Projects
CHADS is involved in a range of ongoing projects, some of which are described briefly below. They overlap in methodology and applications.
BiomarCaRE
The Biomarker for Cardiovascular Risk Assessment across Europe (BiomarCaRE) consortium is an EU-funded consortium including over 30 partner from academia and industry. BiomarCaRE aims to determine the value of established and emerging biomarkers to improve risk estimation of cardiovascular disease in Europe.
It has been shown that biomarkers such as C-reactive protein have the potential ability to predict who is at risk for a cardiovascular event. Decision-analytic models can be used to assess whether different prevention strategies are not only effective but cost-effective. Within decision-analytic models, Markov models have often been used to quantify the movements of individuals between different health states over time, where movements can be influenced by characteristics of the individuals as well as the prevention strategies being applied.
Combinations of biomarkers such as C-reactive protein, NT-pro BNP, and Troponin I can be used to estimate 10 year risk prediction of cardiovascular death, and combined with cost and utility information to create a cost-effectiveness model.
Cancer screening and COVID-19
Cancer screening is a critical component of our armamentarium against cancer, facilitating identification of citizens at risk of developing the disease at the earliest stage, thus informing effective health management of the newly identified patient when cancer treatment may be more effective, avoiding significant ill health and in some cases premature death.
Striving for optimal health resource utilisation is particularly relevant in the context of the coronavirus pandemic, with COVID-19-repurposing of our health service leading to unintended de-prioritisation of non-COVID-related healthcare activities, including cancer screening.
Developing robust and resilient COVID-era cancer screening programme configurations requires new, more precise data-enabled modelling approaches, which will have relevance locally, nationally and globally.
Colorectal Cancer Detection
Colorectal cancer tumours which are early stage (T1) can be investigated to establish if there are molecular differences between those that have and have not spread to lymph nodes.
Computational tools can be use to understand the differences and to identify the biologies associated with the spread to lymph nodes and cancer recurrence thereby addressing the clinical need to identify high risk T1 tumours that require chemotherapy in addition to surgery from T1 tumours that can be treated safely with surgery alone.
Multiple Myeloma
Multiple myeloma is a non curable rare disease which culminates in bone destruction and renal failure.
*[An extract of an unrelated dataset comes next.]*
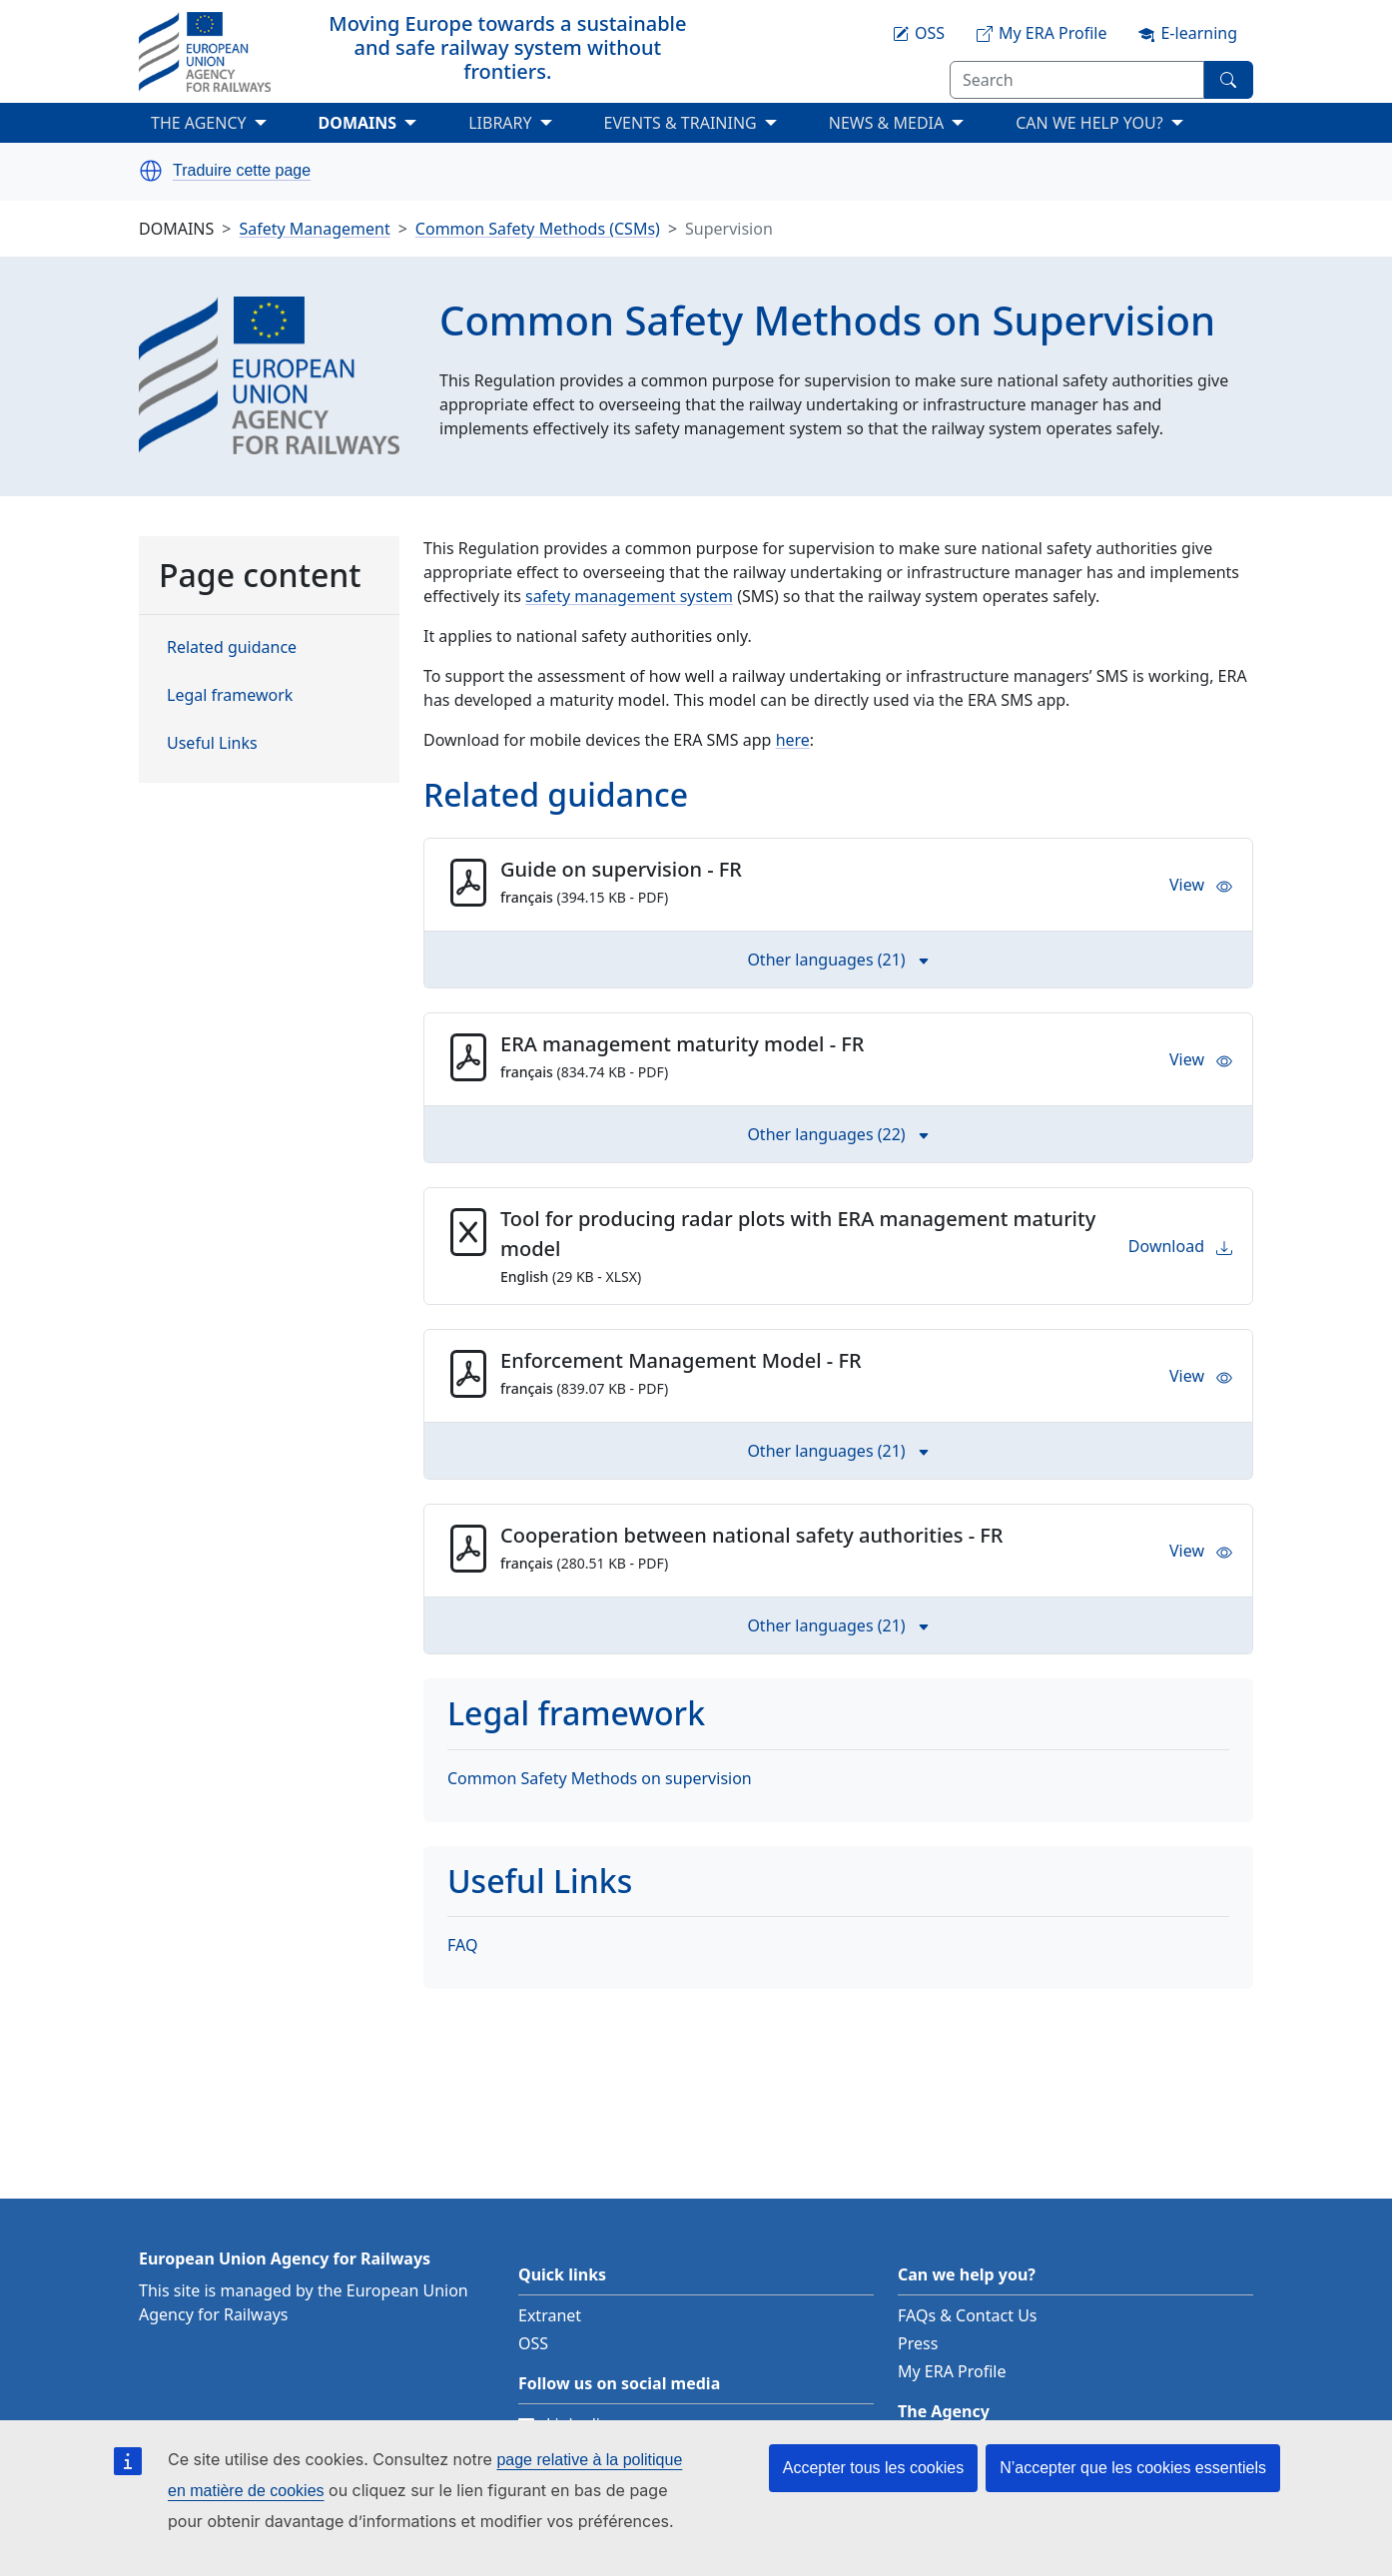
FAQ (462, 1945)
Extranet (549, 2315)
Approximately half of patients diagnosed with multiple myeloma live longer than 5 years, resulting in a
continued unmet need for novel therapies for patients with refractory or relapsed multiple myeloma.
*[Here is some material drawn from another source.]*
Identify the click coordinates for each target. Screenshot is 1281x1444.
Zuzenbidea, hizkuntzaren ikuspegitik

Clinical studies identify amongst others signalling pathways and transcriptional regulators that are required for a B cell to develop into an immunoglobulin producing plasma cell, and these have become targets for many novel treatments in multiple myeloma. As these novel agents emerge from Phase II and Phase III trials there is limited data on long-term survival and health care costs. Policy makers find it extremely difficult to get accurate cost effectiveness results as real world evidence often does not correlate from clinical trials predominantly because of the heterogenous nature of the patient in real world outcomes.
The difficult question is if these novel agents are worth their price, or are they offering false hope to broader patient populations who often receive these treatments in return for a very poor quality of life.
Cost-effectiveness modelling in R
A cost-effectiveness analysis is a type of Health Economic Evaluation that compares one intervention to one or more alternatives by estimating how much it costs to gain an additional unit of health outcome. The go-to software for cost-effectiveness analyses has usually been Microsoft Excel.
R is a freely available language and environment for statistical computing and graphics which provides a wide variety of statistical and graphical techniques.
Ongoing work from the team involves encouraging the use of R for Health Economic Evaluations. This includes delivering short-courses, lectures, seminars and tutorial publications on the topic.